======== Stored records ========

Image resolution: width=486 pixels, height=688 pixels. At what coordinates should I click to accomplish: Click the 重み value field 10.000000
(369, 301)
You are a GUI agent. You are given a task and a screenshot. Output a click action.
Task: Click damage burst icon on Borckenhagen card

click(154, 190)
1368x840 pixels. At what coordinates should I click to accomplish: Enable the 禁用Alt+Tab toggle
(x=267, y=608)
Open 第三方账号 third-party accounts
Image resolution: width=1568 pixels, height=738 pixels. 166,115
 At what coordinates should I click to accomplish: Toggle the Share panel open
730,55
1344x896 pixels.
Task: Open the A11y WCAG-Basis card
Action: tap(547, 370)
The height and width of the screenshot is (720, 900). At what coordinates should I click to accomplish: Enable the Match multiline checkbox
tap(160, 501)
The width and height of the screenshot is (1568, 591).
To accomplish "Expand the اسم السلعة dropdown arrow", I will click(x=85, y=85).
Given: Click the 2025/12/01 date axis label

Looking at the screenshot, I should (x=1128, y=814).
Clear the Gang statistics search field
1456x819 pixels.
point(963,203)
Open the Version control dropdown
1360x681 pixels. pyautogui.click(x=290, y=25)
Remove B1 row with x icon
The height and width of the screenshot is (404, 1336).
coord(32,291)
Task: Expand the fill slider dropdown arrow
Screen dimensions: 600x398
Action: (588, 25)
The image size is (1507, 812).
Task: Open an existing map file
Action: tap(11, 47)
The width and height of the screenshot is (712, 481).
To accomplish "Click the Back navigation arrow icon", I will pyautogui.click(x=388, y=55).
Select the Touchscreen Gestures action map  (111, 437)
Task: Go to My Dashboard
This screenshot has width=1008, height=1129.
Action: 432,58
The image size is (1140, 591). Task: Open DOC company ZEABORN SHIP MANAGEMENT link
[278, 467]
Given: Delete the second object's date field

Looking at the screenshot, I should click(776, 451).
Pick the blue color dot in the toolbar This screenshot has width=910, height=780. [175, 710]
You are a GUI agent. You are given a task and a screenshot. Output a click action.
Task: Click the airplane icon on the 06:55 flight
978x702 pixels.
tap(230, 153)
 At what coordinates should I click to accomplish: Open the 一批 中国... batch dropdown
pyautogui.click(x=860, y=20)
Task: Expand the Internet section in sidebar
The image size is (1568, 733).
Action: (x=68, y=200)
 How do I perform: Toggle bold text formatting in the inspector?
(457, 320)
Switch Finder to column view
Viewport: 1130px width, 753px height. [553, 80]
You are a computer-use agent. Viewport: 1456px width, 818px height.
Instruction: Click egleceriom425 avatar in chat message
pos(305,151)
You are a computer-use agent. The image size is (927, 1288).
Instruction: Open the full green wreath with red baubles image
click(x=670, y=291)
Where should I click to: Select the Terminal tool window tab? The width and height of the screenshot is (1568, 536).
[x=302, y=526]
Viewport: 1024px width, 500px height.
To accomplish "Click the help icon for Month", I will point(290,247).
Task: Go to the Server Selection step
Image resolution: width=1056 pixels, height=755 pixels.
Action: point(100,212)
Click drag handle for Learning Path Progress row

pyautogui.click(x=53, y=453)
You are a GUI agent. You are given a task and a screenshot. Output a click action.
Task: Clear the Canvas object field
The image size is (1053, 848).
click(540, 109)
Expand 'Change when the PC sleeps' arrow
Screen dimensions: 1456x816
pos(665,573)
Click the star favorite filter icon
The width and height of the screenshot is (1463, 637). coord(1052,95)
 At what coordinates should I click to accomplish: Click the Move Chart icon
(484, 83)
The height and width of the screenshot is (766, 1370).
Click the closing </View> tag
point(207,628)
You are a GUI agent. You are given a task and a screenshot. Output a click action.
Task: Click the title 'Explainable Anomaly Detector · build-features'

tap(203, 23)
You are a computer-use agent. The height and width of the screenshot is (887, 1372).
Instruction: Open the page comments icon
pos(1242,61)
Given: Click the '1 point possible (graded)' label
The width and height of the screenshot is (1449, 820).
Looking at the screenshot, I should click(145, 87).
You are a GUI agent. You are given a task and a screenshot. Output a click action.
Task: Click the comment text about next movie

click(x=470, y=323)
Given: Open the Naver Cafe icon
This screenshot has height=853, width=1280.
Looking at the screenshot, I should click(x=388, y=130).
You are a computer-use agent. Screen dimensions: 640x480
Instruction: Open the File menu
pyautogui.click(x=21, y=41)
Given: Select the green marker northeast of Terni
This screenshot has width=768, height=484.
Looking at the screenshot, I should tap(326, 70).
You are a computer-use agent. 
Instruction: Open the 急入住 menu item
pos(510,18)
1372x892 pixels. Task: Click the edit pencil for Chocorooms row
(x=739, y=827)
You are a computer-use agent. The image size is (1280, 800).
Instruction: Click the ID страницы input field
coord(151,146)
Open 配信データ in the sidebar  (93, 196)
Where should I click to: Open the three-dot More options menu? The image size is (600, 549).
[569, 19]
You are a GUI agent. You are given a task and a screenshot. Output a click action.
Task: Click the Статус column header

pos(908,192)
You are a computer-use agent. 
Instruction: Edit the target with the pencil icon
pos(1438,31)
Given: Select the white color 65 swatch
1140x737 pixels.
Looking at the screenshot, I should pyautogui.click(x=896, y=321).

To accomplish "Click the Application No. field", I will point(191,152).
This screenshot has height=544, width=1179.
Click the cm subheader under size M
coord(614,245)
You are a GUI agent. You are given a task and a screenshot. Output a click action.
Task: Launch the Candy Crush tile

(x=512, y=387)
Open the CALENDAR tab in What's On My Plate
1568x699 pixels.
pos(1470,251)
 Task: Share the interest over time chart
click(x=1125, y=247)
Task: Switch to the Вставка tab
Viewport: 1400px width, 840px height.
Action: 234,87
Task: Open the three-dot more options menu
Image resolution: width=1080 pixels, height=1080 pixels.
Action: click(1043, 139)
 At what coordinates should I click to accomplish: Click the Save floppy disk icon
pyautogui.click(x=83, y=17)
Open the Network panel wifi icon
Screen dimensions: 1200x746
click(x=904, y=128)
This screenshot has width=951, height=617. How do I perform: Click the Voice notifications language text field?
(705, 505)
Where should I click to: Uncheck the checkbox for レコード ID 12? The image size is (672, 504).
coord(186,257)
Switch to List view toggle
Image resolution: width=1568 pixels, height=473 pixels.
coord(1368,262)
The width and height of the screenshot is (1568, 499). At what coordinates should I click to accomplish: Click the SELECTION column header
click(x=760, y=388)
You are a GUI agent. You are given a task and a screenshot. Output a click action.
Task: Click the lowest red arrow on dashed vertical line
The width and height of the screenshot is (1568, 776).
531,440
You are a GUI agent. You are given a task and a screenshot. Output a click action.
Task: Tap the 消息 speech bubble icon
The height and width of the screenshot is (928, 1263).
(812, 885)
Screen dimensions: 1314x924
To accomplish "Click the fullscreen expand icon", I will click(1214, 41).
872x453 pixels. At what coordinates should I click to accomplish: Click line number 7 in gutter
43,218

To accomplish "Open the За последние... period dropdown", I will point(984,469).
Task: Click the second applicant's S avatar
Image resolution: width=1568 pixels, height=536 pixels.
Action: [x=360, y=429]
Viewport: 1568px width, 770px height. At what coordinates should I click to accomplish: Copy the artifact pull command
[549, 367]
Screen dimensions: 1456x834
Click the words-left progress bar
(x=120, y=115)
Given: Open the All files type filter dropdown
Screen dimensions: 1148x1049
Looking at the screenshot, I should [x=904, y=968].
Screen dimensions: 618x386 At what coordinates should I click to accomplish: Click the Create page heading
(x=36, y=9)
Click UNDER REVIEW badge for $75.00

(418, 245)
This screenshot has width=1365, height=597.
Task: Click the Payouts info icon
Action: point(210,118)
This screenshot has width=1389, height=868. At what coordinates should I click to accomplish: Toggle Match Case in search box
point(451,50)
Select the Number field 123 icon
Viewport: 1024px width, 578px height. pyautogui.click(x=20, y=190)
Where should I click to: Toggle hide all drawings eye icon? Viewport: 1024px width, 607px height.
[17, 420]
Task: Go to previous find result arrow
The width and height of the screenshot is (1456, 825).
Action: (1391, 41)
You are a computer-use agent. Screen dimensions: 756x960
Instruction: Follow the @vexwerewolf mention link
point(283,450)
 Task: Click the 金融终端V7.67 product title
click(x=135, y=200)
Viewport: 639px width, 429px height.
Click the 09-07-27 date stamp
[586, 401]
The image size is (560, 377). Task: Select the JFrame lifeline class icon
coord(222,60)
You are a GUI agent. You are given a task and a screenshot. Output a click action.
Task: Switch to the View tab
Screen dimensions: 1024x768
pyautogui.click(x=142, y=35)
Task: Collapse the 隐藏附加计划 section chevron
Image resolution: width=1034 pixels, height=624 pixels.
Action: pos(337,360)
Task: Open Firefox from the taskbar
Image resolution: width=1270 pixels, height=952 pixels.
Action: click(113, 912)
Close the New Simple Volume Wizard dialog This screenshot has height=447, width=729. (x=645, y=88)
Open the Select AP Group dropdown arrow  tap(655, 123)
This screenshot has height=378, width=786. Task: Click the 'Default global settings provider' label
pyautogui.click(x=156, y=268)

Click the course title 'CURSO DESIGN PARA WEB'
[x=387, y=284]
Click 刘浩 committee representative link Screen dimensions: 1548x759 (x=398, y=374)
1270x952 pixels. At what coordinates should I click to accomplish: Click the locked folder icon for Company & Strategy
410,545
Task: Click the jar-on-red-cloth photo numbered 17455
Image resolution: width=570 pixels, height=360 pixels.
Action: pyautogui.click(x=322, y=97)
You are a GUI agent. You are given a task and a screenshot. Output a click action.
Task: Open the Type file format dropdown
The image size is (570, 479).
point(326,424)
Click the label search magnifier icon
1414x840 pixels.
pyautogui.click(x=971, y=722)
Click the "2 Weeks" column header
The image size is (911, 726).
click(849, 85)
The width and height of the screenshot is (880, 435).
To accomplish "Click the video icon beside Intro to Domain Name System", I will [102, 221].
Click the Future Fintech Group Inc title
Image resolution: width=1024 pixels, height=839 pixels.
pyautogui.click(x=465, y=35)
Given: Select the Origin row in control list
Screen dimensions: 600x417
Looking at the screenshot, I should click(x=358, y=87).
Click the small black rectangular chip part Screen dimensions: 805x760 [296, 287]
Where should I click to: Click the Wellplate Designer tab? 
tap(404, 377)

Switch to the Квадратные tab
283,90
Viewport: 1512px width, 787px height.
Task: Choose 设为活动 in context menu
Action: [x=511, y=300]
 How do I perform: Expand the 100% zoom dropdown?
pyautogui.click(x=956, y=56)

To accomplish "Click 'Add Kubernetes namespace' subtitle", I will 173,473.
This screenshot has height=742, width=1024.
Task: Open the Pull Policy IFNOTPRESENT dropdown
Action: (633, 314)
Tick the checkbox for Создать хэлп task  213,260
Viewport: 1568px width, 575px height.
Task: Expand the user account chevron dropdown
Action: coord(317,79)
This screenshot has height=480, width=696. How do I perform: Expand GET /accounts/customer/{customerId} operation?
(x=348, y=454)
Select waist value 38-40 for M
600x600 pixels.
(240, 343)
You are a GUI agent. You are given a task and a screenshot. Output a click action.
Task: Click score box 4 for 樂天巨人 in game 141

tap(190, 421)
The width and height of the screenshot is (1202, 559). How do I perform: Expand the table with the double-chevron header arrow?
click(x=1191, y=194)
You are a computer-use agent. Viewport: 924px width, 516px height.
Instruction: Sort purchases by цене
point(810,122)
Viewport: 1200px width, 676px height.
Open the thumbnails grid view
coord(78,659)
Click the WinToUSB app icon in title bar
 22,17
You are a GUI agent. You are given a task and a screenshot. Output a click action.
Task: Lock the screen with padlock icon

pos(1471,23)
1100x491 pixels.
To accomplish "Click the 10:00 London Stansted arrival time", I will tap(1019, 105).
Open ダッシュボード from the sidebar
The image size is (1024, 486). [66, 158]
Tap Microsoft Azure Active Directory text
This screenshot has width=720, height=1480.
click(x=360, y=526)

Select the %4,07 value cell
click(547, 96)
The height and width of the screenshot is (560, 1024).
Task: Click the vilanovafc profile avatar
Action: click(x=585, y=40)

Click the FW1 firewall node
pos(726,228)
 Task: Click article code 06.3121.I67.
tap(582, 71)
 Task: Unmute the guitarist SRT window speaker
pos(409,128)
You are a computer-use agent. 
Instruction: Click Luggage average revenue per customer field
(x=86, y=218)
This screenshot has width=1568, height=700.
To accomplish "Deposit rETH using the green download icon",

========

▸ Work required
Repeat the material above verbatim, from the start through the line containing "coord(32,291)", including both ends.

▸ Solution for this exercise
Image resolution: width=486 pixels, height=688 pixels. At what coordinates should I click to accomplish: Click the 重み value field 10.000000
(369, 301)
You are a GUI agent. You are given a task and a screenshot. Output a click action.
Task: Click damage burst icon on Borckenhagen card

click(154, 190)
1368x840 pixels. At what coordinates should I click to accomplish: Enable the 禁用Alt+Tab toggle
(x=267, y=608)
Open 第三方账号 third-party accounts
Image resolution: width=1568 pixels, height=738 pixels. 166,115
 At what coordinates should I click to accomplish: Toggle the Share panel open
730,55
1344x896 pixels.
Task: Open the A11y WCAG-Basis card
Action: tap(547, 370)
The height and width of the screenshot is (720, 900). At what coordinates should I click to accomplish: Enable the Match multiline checkbox
tap(160, 501)
The width and height of the screenshot is (1568, 591).
To accomplish "Expand the اسم السلعة dropdown arrow", I will click(x=85, y=85).
Given: Click the 2025/12/01 date axis label

Looking at the screenshot, I should (x=1128, y=814).
Clear the Gang statistics search field
1456x819 pixels.
point(963,203)
Open the Version control dropdown
1360x681 pixels. pyautogui.click(x=290, y=25)
Remove B1 row with x icon
The height and width of the screenshot is (404, 1336).
coord(32,291)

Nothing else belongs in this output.